A single pass of the Spark mapper will finish all the heavy lifting in one awesome O(n) operation!

Next, our reducers will add up the values for each key and we will be almost done.

Mapper and Reducer Functions

The Mapper

In Spark style, the Mapper is a static nested class. I added a constructor so that one can supply custom values for delimiters and column numbers if needed.

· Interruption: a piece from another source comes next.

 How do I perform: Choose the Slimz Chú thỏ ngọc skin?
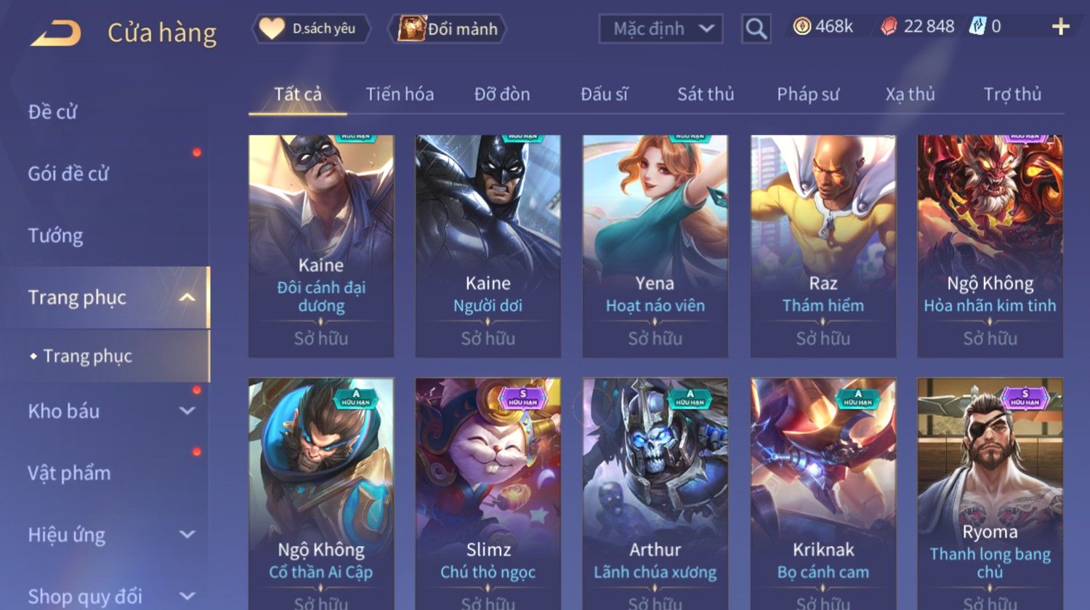[488, 494]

private static class MappedValues
        implements PairFlatMapFunction<String,Integer,Double> {
    private int xPos = 0;
    private int yPos = 1;
    private String delimiter="\t";

    public ValuesForCorrelation(int x, int y, String d)
    {
        this.xPos = x;
        this.yPos = y;
        this.delimiter = d;
    }

    public Iterable<Tuple2<Integer,Double>> call(String s)
    {
        Tuple2<Integer,Double>[] returnList = new Tuple2[6];
        Double x = Double.parseDouble(s.split(delimiter)[xPos]);
        Double y = Double.parseDouble(s.split(delimiter)[yPos]);
        if(x != null && y != null)
        {
            //val data = Arrays.asList(Tuple2<int,int>(0,1));
            returnList[0]= new Tuple2(0,Double.valueOf(1));
            returnList[1]= new Tuple2(1,x); 
            returnList[2]= new Tuple2(2,y); 
            returnList[3]= new Tuple2(3,Math.pow(x,2)); 
            returnList[4]= new Tuple2(4,Math.pow(y,2)); 
            returnList[5]= new Tuple2(5,x*y);
        }
        return Arrays.asList(returnList);
    }
}

The Reducer

The reducer is pretty straight forward and just adds up streams of numbers.

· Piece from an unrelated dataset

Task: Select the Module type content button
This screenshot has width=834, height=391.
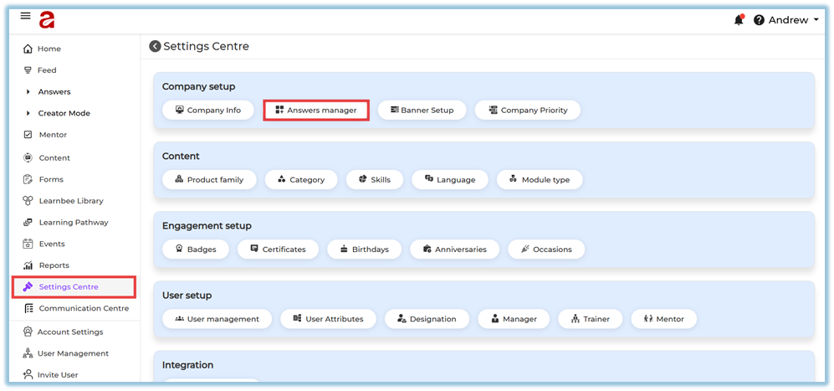Action: 539,180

private static class AddDoublePair implements Function2<Double, Double, Double> {
    /*
    Given any two Floats, this method returns the sum.
    Useful for a reduce operation that adds a stream of numbers.
     */
    public Double call(Double a, Double b) {
        return a + b;
    }
}

Putting it all together

The following code simply calls the mappers and reducers.
Finally, it calculates the Pearson’s Correlation Coefficient as per the formula in the figure above.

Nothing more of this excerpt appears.